April 14 (Bloomberg) -- Borders Group Inc. needs to change its executive bonus plan, a judge said, after a lawyer for creditors said the bankrupt book seller wants to pay key managers to stay while it considers a sale or reorganization.
Bruce Buechler, a lawyer for unsecured creditors, told U.S. Bankruptcy Judge Martin Glenn that the bonus plan was revised today so the five top executives, including Chief Executive Officer Mike Edwards and Chief Financial Officer Scott Henry, would be paid based on how much they recover for creditors under a sale or restructuring by Aug. 15.
“As we look at running a sales process -- selling all the debtors’ assets or infusing equity into the company instead of just a stand-alone plan, we need management not just to be there, but to be cheerleaders or affirmative spokespeople for the company,” Buechler said at a court hearing in Manhattan.
Glenn said the revised plan needs work and he told lawyers to negotiate with the U.S. Trustee in the hall outside his courtroom. The U.S. Trustee, a bankruptcy watchdog for the Justice Department, said the bonuses were premature since Borders has only been in bankruptcy two months and hasn’t shown how it will reorganize or pay unsecured creditors.
“If this business goes down the toilet bowl, there are a lot of full or part-time employees who face the prospect of going out of work,” Glenn said.
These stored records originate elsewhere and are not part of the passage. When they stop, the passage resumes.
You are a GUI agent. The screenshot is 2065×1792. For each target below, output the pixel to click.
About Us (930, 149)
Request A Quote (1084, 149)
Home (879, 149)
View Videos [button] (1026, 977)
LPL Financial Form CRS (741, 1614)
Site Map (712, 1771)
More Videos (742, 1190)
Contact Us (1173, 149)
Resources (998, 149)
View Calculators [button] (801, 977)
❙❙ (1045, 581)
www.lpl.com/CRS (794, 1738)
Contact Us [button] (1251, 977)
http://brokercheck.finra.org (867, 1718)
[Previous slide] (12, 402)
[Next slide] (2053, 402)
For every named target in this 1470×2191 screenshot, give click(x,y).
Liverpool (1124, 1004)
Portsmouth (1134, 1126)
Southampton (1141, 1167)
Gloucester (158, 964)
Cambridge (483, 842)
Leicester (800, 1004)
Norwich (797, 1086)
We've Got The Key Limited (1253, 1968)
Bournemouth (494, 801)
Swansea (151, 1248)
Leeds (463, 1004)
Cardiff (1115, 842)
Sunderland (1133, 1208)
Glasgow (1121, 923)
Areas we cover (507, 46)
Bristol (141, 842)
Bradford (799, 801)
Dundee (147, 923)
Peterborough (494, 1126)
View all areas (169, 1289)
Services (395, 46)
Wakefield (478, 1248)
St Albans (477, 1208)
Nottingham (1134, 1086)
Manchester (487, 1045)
“We look forward to meeting with the U.S. Trustee to demonstrate to them that this proposed program is in the best interest of Borders, its creditors and other stakeholders,” Jeremy Fielding, a company spokesman, said in a statement. “Our objective is to create value to benefit the creditors and all of the company’s stakeholders, so that Borders can exit Chapter 11 in short order.”
Fielding declined to comment further on the progress of any sales talks.
Borders, the second-largest book chain after Barnes & Noble Inc., filed for bankruptcy in February and has since begun winding down about 225 stores. A bonus plan should be implemented quickly, said John Dempsey, a partner at Mercer Inc., a compensation consultant for Borders. The company’s annual revenue upon leaving court protection may drop to $1.5 billion from its pre-bankruptcy level of about $2.3 billion, according to court papers.
“Based on my experience, retailers have to move on a faster track than other debtors in order to survive Chapter 11 and avoid a liquidation,” Dempsey said.
Buechler told Glenn that the revised plan for the top five executives proposed giving them $4.9 million at most if they return more than $95 million to unsecured creditors. They could get $1.8 million if $73 million is recovered. The amounts apply if a plan is confirmed or the company is sold by Aug. 15.
Glenn said Borders should include a scenario where less than $73 million is recovered.
Borders said in court papers filed before today’s hearing that bonuses for a broader group had been scaled back to a maximum of $6.6 million for 15 executives, rather than $7.1 million for 17 executives, because a senior vice president and vice president left in the 2 1/2 weeks since it filed its bonus request.
“The more employees the debtors lose, the harder the debtors’ senior management and director-level employees must work to compensate,” Borders’s lawyers wrote.
The case is In re Borders Group Inc., 11-10614, U.S. Bankruptcy Court, Southern District of New York (Manhattan).